La sessione pomeridiana è stata dominata dal tema della coscienza e del discernimento. Il giorno precedente, durante il dibattito, Mons. Melina aveva accennato ad una ipertrofia della coscienza contenuta nel TB. Matthew Levering, Professore di teologia all'Università di Dayton, che ha dedicato l'interessante monografia Abuse of Conscience.

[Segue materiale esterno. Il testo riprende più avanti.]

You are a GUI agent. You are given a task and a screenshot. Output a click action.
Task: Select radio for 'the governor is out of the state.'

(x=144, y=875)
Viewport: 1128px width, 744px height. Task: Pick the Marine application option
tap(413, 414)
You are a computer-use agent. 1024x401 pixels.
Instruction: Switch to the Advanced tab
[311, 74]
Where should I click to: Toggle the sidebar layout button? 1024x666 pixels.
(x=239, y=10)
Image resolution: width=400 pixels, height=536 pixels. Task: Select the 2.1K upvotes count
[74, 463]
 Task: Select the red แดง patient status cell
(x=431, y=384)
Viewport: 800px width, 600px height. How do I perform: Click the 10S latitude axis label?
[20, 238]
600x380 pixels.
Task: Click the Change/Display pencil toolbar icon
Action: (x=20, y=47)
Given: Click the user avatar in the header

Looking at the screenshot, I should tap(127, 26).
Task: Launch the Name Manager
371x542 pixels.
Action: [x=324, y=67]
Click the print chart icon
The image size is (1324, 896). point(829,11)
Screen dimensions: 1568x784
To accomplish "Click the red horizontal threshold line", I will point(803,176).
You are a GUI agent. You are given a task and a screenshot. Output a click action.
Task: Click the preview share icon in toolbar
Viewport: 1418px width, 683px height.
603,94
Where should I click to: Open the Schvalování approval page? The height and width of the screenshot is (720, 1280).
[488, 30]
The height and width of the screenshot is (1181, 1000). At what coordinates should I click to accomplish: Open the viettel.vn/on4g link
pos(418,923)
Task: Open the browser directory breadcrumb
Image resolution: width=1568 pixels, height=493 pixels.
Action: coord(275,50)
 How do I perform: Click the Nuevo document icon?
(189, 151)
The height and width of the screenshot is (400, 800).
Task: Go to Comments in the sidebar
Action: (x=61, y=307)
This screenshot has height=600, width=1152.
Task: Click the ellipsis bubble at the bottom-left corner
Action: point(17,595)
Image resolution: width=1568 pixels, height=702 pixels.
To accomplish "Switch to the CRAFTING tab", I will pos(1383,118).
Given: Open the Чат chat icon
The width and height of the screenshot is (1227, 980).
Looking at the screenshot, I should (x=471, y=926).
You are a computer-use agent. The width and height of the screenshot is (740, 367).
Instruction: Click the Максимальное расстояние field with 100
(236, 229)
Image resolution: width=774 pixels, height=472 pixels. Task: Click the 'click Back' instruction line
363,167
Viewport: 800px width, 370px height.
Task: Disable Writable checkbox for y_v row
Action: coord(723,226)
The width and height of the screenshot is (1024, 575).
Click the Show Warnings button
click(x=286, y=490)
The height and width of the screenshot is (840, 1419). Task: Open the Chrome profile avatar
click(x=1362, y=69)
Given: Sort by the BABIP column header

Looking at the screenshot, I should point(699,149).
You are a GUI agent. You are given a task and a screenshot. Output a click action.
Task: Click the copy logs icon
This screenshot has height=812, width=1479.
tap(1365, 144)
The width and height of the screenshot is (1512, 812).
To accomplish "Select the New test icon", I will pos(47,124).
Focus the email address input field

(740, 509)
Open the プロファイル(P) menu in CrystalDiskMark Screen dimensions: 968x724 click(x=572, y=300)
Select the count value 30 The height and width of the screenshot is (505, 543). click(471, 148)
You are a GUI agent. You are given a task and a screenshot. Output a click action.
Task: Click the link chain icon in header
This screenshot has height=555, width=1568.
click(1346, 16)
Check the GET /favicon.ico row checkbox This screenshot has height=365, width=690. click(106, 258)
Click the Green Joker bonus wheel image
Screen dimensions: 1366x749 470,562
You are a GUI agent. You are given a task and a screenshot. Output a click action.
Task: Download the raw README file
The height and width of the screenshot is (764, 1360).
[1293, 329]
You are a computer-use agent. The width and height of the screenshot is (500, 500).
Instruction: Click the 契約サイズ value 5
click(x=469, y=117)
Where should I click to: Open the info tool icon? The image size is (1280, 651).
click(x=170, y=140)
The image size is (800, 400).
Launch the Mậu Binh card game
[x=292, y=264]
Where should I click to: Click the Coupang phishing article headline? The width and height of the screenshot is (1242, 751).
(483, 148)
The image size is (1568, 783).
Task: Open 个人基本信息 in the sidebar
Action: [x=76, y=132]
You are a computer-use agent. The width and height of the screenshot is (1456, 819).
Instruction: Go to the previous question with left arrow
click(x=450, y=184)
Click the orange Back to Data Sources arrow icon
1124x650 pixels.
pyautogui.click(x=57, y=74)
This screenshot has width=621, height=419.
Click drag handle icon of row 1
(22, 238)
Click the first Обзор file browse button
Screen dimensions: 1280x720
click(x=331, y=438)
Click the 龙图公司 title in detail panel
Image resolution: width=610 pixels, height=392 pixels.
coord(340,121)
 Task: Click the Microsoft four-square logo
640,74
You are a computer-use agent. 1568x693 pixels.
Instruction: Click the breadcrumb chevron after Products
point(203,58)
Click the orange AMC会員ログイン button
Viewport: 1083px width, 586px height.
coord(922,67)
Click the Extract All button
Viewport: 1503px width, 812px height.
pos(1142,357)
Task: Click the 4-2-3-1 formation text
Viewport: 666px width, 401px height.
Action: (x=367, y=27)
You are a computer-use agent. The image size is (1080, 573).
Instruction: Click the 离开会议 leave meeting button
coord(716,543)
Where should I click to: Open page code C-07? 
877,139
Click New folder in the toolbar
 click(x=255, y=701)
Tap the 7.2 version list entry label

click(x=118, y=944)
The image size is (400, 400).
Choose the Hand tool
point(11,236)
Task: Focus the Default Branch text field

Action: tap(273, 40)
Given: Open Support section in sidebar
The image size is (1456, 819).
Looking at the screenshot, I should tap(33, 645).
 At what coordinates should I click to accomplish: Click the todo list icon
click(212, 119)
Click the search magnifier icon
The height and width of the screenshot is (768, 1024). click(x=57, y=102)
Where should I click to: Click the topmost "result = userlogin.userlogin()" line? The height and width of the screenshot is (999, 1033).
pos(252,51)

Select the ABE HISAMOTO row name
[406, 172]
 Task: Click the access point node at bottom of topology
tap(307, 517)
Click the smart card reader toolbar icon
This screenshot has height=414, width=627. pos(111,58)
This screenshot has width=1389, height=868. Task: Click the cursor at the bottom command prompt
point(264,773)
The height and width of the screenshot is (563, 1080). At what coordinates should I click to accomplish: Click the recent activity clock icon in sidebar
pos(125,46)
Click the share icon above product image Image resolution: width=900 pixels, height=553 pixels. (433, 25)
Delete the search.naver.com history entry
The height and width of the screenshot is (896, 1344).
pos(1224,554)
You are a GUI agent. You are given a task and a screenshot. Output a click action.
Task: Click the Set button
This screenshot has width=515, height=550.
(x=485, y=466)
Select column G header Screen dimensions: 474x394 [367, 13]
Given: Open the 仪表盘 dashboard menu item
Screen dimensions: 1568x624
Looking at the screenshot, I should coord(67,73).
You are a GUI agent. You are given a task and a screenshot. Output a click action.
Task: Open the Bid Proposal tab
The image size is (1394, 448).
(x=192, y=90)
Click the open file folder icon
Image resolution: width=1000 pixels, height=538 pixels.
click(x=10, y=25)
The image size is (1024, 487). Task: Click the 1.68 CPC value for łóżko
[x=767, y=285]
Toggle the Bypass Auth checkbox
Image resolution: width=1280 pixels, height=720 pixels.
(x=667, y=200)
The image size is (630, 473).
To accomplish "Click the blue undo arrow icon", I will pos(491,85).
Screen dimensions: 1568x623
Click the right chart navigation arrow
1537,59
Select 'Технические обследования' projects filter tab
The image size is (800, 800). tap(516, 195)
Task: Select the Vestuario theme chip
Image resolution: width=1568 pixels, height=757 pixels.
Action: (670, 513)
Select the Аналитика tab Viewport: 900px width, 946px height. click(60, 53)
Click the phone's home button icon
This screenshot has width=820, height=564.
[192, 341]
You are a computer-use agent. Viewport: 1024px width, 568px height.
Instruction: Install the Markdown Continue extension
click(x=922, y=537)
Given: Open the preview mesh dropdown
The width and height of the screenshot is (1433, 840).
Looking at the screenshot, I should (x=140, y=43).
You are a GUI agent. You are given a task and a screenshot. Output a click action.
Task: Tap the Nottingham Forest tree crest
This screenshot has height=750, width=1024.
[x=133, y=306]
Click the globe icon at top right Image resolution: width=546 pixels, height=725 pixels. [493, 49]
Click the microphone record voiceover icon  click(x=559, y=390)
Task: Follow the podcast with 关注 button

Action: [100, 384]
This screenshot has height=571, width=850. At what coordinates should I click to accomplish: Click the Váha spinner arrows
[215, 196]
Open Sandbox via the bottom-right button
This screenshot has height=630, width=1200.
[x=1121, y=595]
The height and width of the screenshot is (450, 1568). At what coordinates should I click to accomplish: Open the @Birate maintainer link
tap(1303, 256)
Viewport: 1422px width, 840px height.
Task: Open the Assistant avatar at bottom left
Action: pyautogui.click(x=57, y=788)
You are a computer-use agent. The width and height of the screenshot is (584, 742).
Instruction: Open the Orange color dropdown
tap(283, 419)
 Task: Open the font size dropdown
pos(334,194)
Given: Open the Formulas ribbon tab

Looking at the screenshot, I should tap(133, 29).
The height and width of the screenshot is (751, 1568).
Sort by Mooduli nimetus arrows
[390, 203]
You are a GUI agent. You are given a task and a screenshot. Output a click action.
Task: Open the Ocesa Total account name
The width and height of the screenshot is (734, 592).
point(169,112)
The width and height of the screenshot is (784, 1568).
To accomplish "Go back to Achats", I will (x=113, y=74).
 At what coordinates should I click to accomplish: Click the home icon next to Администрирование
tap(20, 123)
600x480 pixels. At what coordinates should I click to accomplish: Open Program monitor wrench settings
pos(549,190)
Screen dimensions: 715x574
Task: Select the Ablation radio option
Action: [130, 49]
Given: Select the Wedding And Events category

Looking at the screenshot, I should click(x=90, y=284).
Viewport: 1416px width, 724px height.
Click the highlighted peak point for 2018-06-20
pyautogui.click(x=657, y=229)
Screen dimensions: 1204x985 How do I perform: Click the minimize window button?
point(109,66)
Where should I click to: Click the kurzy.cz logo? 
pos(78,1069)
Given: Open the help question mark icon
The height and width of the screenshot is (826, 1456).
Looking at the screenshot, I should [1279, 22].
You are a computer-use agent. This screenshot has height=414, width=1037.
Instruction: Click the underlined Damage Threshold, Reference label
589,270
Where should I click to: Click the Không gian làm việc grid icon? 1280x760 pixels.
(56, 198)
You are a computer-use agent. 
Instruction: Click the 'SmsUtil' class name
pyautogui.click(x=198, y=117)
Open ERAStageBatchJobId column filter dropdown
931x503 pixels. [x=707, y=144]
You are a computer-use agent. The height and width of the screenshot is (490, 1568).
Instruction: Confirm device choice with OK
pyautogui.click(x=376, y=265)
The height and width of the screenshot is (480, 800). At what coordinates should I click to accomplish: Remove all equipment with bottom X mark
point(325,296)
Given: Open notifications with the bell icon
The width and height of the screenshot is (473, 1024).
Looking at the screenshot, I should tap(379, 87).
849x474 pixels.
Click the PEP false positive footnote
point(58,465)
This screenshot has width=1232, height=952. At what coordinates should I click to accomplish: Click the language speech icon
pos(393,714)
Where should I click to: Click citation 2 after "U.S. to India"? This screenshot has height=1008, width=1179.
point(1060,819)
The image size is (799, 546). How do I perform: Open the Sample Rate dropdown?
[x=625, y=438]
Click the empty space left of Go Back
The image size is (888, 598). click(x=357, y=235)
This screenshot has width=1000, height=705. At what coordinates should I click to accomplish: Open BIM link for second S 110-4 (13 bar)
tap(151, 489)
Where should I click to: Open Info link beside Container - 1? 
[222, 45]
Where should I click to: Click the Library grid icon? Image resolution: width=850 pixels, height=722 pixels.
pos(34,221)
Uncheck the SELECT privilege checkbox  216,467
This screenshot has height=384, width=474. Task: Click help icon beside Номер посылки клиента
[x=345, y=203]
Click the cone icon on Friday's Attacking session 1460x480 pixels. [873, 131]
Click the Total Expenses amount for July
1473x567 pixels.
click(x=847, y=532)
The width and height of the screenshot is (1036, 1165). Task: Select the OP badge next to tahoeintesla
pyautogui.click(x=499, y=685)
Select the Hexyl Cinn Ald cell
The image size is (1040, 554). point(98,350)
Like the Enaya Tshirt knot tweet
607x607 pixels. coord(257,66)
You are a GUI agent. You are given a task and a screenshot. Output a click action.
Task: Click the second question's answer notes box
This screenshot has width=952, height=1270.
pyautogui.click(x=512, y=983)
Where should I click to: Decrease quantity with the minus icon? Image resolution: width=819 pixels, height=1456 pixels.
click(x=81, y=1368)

A Century of Catholic Moral Theology alla questione, ha focalizzato come Karl Rahner sia stato uno degli autori che maggiormente ha celebrato il divorzio tra la coscienza e l'insegnamento del Magistero della Chiesa, il quale, secondo Rahner, non può legare la coscienza con le sue norme, in quanto la coscienza è direttamente legata alla volontà di Dio.

 

Da questo divorzio discende un'altra ipertrofia: quella del discernimento. Il discernimento della volontà di Dio diventa un processo che si applica ad ogni situazione, incluse quelle in cui ci si trova di fronti a degli assoluti morali, che non vengono più riconosciuti come tali. Peter Ryan, SJ, professore di Teologia al Sacred Heart Major Seminary di Detroit, ha a riguardo chiarito che il discernimento ignaziano non ha nulla a che vedere con una ridefinizione degli atti intrinsecamente illeciti, ma si occupa invece di cercare i segni della volontà di Dio nel cammino di santità, soprattutto nelle situazioni di particolari decisioni, quando davanti a noi si pongono diversi beni. L'ipertrofia della coscienza ha dunque condotto ad un'etica assorbita nel soggetto e basata sul discernimento, che soppianta la virtù della prudenza. La modalità con cui Rahner, e molti altri teologi moralisti contemporanei, ha cercato di sfuggire al soffocamento della coscienza da parte dei totalitarismi dell'ultimo secolo, ha condotto in realtà al paradosso di divenire più vulnerabili ai poteri totalitari; lo sforzo di respingere le norme universali, percepite come contrarie alla libertà della coscienza, ha contribuito alla fine a demolire proprio quanto è in grado di proteggere veramente la persona.